[Stored data entries]
□ □ □ □ □

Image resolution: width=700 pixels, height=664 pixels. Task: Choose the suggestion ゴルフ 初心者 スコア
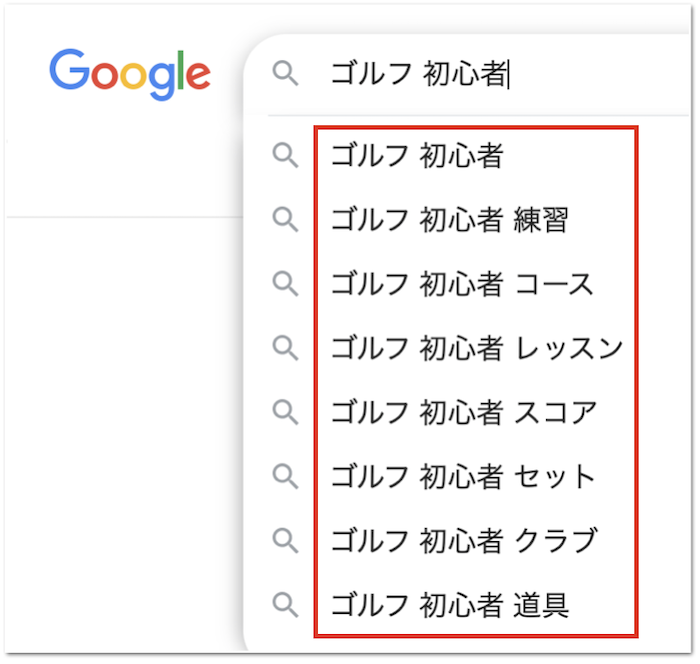[x=463, y=412]
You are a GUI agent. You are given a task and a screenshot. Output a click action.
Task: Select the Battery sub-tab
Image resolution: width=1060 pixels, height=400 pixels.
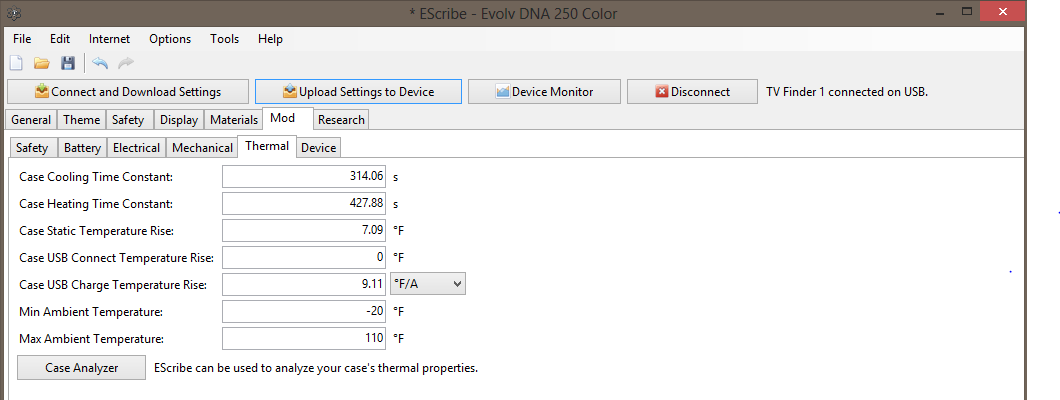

□ □ □ □ □

### What needs to be done
Would you restate the records above word for word and exclude the pictures?

### Solution to this exercise
Image resolution: width=700 pixels, height=664 pixels. Task: Choose the suggestion ゴルフ 初心者 スコア
[x=463, y=412]
You are a GUI agent. You are given a task and a screenshot. Output a click action.
Task: Select the Battery sub-tab
Image resolution: width=1060 pixels, height=400 pixels.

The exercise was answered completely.